* _Text for analysis_:

The results from the Australia Research Council system were exported into comma separated value files, which contained various information including: grant number, host organisation, lead investigator, grant summary, field of research code, and amount funded. For this qualitative analysis of the language of quantum research in Australia, the grant summary was of interest as the summary outlines the core arguments for why a project should funded (i.e. potential outcomes and relevance to national interests).

As has been previously argued for the fields of biotechnology and nanotechnology, naming the focus of a field has a performative effect. In other words, a “new technology exists because we name it” (Joly 2010: 3). In the first stage of analysis (“Competing Terms”), I examined the use of the term ‘quantum technology’ in the summary text of grants funded by the Australian Research Council. I compared the use of the term with competing and similar terms, such as ‘quantum computer’, ‘quantum device’, and ‘quantum machine’. I searched through quantum science research grants exported from the Australian Research Council database for grant summaries that used the terms: quantum technolog* (technologies, technology); quantum comput* (computer; computing; etc); quantum device* (device, devices); and quantum machine* (machine, machines) to determine how and when they were used across the eighteen years of grants made available by the Australian Research Council.

In the second stage of analysis (“Physics Becomes Engineering: Themes of Quantum Research in Australia”), I used an automated content analysis software called Leximancer. This approach allows a researcher to automate grouping of text—gathered from large bodies of work—into concept lists, isolate consistent metaphors, and identify relationships within the texts. By using the original material and not being dependent on the interpretation of an analyst, Leximancer achieves a high-level of reliability and repeatability (Smith and Humphreys 2006). The software groups sentences into blocks to generate its text-based statistics, which include rank-ordered concept lists to indicate the strength of relationships between tags and concepts (van Vuuren et al. 2014). As well as generating these statistics, Leximancer represents concepts from the text in a two-dimensional map. Each Leximancer concept map shows the main concepts that occur within the text. These are shown by the black text and grey dots. The grey links show connections between the concepts. The concepts are clustered within coloured circles or themes on the map. The colour of theme is designated by heat mapping to convey importance. The most important theme appears in red, the second appears in orange, and so on based on the colour wheel. Each theme takes its name (the text which is the same colour as the circle) from the most frequent and connected concept within the circle. This aspect of the analysis focused on how quantum technology was represented within research projects and identified central metaphors used to describe Australia’s participation in the race to realise these technical applications.

* _Questions on the material_:
1: In the text on quantum research grants in Australia, which automated content analysis software was used in the second stage of analysis?
2: Extend the text on quantum research grants in Australia, picking up after its final sentence.
The records aren't needed for anything here.

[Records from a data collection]
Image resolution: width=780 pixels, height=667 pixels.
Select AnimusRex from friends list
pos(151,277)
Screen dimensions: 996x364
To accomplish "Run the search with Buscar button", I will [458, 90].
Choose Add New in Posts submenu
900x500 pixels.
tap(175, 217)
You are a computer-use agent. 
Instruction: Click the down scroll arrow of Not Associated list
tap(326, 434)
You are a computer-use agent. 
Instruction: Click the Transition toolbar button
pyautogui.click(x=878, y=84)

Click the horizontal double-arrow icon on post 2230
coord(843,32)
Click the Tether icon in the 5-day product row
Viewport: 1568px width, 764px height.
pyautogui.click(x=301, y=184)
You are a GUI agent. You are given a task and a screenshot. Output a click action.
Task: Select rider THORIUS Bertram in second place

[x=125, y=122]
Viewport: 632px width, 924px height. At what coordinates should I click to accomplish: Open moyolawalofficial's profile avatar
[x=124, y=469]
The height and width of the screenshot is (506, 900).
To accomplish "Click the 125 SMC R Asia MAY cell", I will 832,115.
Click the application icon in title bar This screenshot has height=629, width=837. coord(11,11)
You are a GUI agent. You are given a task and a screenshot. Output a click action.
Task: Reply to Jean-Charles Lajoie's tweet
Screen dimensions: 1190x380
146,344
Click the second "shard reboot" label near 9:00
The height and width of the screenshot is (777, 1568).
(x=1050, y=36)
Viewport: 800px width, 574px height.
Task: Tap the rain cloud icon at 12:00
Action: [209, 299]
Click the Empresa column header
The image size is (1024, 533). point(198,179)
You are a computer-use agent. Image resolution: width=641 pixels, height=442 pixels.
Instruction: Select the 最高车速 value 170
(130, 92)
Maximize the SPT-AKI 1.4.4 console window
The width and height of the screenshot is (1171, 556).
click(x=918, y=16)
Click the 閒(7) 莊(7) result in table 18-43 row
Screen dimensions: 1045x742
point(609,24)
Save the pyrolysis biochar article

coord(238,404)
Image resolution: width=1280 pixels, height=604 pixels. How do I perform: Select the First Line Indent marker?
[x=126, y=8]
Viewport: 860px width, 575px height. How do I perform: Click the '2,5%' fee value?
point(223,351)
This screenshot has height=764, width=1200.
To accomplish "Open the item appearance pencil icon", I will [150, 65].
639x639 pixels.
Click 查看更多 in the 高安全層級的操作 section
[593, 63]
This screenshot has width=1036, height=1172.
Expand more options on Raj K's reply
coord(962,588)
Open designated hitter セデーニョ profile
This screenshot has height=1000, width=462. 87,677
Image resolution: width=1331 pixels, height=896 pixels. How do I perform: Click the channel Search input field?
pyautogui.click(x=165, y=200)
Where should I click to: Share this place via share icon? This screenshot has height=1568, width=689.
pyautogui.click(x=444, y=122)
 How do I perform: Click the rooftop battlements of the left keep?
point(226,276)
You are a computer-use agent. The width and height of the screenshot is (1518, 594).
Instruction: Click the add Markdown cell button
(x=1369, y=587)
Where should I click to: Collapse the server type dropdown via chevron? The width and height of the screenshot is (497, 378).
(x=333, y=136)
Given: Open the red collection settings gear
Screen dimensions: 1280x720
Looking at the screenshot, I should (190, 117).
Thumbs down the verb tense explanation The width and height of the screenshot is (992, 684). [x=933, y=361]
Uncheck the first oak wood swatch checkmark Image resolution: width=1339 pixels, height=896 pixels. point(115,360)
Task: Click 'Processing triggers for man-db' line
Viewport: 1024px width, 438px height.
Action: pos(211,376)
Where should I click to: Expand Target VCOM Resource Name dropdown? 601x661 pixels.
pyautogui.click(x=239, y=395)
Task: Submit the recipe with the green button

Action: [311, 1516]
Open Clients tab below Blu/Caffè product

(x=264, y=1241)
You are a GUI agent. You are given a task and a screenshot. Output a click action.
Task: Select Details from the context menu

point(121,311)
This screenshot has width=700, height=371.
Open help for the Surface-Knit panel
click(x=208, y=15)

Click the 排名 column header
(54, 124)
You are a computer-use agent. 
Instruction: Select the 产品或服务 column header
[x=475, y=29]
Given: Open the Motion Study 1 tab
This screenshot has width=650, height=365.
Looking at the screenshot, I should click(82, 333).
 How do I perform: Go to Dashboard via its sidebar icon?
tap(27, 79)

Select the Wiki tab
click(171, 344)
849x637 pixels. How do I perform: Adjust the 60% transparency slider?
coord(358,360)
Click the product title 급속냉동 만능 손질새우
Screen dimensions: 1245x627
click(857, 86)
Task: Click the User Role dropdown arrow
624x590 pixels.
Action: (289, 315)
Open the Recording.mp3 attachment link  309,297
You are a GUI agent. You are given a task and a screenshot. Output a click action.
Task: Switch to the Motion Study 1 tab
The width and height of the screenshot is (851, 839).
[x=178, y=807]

* _Results by task_:
1: Leximancer

2:
Competing Terms

Novel technologies exist, first, in the imaginings, expectations, and visions that shape their potential (Borup et al. 2006). The phrase ‘quantum technology’ was first popularised in a book written by Australian physicist Gerard Milburn. Called ‘Quantum Technology’ in the 1996 version published by Allen & Unwin in Australia and ‘Schrodinger’s Machines: The Quantum Technology Reshaping Everyday Life’ in the 1997 version published by W. H. Freeman in the United States of America, the book defines quantum technology as “a technology which manipulates quantum probability amplitudes directly” (Milburn 1997: xvi). The first title ‘Quantum Technology’ united two—seemingly incompatible—words: quantum, the domain of researchers, and technology, the domain of engineers.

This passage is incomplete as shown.